Managing Editor

Montreal-based Enobia Pharma Inc. padded its coffers via a $40 million private placement to support ongoing work on ENB-0040, an enzyme replacement therapy for rare genetic bone disorder hypophosphatasia (HPP).

Proceeds should carry the privately held firm "well into next year," said Robert Heft, president and CEO.

It's the first private placement for Enobia, which previously raised more than $100 million in venture capital, with the most recent round being a $50 million Series C closed in 2009. For the latest fundraising effort, Enobia decided to tap financial institutions and pharmaceutical firms. (See BioWorld Today, Aug. 11, 2009.)

To date, most of Enobia's focus has been on ENB-0040 (asfotase alfa), a recombinant fusion protein version of alkaline phosphatase, an enzyme involved in bone mineralization. HPP, which has been estimated to affect potentially 1 in 100,000 newborns, results from mutations in the gene for alkaline phosphatase and, depending on those mutations, the disease runs from mild conditions that affect the teeth to more severe forms that result in rickets and osteomalacia and, in the most severely affected can lead to death.

ENB-0040 is designed to replace the deficient enzyme, with modifications aimed at improving the pharmacokinetics compared to the natural enzyme while targeting the drug specifically to bone, Heft said.

Following promising preclinical studies, which showed that ENB-0040 significantly increased survival, prevented hypomineralization associated with HPP and appeared to heal bones that had been severely weakened by the disease, Enobia launched clinical programs. So far, there has been "a lot of excitement" around early data from two six-month Phase I/II studies, one in infants and one in pediatric patients ages 5 to 12, Heft told BioWorld Today, adding that updated results are expected this fall at the Society for the Study of Inborn Errors of Metabolism meeting in Geneva and at the American Society for Bone and Mineral Research meeting in San Diego.

Patients in both studies were rolled over into an extension trial. Those in the infant study include patients who have been on ENB-0040 for more than 2.5 years, Heft said.

Data from an ongoing Phase II trial in 19 adult and adolescent patients are expected in the second quarter of next year. That study is measuring the effect of ENB-0040 on HPP-related osteomalacia using trans-iliac crest bone biopsy as the primary endpoint.

Pending positive data from that trial, there's a chance Enobia could seek approval. Heft said the firm is in "multiple discussions" with regulatory agencies in the U.S. and Europe. "Our hope is that we will have a data package" that will be sufficient. For now, the firm holds all rights to the drug and has not yet finalized its strategy. But Enobia could easily take ENB-0040 into the market on its own in the main U.S. and European markets, as other small biotechs have done with ultra-orphan products.
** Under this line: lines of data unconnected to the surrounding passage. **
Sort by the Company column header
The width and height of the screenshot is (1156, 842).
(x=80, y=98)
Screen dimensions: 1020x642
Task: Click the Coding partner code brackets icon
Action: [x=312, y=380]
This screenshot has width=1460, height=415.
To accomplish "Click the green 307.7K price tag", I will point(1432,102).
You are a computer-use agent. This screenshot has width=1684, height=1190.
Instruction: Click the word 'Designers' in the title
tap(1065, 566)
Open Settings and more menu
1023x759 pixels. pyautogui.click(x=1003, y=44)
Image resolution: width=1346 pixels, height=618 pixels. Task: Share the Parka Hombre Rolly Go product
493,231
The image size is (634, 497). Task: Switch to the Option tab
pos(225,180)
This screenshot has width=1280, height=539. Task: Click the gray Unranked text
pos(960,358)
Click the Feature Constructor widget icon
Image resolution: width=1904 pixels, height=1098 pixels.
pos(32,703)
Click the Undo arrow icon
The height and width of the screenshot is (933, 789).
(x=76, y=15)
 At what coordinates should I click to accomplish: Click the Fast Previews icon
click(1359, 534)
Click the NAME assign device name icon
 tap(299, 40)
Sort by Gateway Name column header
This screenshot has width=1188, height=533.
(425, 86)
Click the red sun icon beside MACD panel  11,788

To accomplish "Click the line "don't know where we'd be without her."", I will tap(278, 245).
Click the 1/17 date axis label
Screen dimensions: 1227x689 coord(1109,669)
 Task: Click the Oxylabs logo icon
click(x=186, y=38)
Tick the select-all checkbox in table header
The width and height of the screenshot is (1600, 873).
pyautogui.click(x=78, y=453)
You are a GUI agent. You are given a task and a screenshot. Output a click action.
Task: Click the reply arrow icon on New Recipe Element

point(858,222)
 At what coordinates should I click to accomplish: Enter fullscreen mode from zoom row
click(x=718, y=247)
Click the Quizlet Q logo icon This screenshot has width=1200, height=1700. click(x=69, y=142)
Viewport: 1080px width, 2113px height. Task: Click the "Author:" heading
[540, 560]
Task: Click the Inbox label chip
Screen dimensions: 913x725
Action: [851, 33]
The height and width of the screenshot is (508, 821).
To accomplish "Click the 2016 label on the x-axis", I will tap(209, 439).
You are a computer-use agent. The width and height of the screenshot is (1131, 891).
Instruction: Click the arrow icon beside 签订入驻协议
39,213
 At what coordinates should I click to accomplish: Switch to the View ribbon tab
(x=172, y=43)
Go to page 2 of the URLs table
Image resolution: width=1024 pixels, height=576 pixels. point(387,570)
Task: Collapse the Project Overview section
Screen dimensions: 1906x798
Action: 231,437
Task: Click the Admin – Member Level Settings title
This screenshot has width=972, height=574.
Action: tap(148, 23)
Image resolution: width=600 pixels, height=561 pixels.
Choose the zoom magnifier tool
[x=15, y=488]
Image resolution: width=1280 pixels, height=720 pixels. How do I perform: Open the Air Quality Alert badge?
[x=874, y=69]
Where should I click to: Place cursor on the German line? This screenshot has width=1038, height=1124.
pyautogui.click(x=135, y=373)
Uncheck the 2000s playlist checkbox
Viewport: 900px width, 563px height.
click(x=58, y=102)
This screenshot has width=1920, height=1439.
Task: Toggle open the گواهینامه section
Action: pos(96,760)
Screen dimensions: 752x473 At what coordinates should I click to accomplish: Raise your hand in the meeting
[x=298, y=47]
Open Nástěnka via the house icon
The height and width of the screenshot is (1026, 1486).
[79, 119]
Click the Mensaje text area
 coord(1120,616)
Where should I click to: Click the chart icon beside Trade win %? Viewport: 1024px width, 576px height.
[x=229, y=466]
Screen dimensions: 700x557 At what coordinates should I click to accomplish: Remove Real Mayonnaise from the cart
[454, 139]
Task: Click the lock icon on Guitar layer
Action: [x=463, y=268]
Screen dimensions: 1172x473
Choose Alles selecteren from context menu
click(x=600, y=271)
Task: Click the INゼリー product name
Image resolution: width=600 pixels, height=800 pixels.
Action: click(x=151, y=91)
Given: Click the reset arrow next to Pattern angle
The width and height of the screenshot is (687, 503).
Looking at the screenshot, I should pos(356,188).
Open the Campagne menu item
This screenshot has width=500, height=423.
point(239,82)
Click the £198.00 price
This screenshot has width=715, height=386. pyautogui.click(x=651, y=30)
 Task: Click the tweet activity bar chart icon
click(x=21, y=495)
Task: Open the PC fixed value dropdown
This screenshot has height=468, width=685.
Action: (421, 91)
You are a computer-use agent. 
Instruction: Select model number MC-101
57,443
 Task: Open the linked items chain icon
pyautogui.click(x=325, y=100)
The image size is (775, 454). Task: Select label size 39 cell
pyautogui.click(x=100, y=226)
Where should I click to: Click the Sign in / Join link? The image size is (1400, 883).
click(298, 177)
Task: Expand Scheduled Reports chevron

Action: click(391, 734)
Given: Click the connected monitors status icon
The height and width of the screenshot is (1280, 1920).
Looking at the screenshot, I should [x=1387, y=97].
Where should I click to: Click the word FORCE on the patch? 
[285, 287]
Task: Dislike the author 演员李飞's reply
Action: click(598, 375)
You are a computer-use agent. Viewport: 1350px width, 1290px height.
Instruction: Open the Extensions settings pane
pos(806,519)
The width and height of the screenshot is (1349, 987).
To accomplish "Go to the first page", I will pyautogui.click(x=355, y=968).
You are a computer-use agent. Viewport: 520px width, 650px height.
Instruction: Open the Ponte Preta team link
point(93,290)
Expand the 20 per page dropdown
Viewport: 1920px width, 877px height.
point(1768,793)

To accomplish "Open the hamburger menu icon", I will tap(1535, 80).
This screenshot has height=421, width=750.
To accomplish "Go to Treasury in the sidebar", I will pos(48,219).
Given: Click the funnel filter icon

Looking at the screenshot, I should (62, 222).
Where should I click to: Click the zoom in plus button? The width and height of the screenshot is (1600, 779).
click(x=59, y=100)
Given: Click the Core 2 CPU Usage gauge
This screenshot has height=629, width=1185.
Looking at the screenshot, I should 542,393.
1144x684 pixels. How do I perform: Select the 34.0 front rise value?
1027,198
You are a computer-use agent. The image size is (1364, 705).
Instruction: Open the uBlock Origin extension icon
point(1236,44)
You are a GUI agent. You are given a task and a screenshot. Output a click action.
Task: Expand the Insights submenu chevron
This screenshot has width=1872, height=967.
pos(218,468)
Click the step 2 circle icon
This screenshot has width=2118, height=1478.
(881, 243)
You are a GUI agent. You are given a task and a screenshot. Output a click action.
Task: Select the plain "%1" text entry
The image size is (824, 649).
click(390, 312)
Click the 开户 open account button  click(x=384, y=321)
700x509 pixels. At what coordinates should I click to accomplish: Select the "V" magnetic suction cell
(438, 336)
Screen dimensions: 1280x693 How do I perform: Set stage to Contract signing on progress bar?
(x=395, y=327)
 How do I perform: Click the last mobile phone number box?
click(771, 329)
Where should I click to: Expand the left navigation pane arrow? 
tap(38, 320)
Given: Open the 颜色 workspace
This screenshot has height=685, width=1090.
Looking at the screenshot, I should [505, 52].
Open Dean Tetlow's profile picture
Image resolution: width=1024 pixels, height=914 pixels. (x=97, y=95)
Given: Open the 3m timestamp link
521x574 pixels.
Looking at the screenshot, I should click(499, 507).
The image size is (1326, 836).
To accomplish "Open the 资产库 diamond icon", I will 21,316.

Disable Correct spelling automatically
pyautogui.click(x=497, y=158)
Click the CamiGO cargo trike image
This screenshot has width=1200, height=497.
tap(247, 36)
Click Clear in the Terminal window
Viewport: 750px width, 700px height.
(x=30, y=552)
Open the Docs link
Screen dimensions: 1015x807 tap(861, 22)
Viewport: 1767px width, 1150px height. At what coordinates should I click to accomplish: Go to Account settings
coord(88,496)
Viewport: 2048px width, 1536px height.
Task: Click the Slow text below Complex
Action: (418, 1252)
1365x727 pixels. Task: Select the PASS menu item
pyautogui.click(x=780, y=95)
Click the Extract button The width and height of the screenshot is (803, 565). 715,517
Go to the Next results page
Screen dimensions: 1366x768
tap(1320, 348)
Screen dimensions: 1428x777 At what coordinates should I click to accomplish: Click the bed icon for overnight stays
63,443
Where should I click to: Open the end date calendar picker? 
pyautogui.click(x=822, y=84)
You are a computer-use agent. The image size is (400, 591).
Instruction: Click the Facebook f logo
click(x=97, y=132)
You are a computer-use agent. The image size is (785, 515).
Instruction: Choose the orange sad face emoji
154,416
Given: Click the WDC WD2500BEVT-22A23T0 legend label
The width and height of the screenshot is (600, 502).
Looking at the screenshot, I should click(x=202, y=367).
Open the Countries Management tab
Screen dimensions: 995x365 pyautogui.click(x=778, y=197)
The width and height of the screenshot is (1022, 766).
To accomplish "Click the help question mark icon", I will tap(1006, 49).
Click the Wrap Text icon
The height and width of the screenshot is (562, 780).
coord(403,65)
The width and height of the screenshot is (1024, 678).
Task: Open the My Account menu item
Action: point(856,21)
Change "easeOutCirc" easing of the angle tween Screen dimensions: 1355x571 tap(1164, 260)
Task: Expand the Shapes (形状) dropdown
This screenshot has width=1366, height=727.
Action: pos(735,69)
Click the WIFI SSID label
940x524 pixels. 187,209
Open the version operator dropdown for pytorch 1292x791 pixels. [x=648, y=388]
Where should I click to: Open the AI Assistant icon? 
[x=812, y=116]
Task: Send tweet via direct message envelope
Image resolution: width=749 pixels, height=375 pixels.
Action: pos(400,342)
ENB-0040 has orphan designation in both areas. And it recently added $1.2 million through an FDA Orphan grant for long-term treatment of infants and young children with severely debilitating or life-threatening HPP. That study currently has about 10 patients enrolled. Besides HPP, Enobia is hoping to build a pipeline of drugs for other rare bone disorders, and funds from the latest financing also will go toward an undisclosed preclinical program.

BofA Merrill Lynch acted as exclusive placement agent for the financing.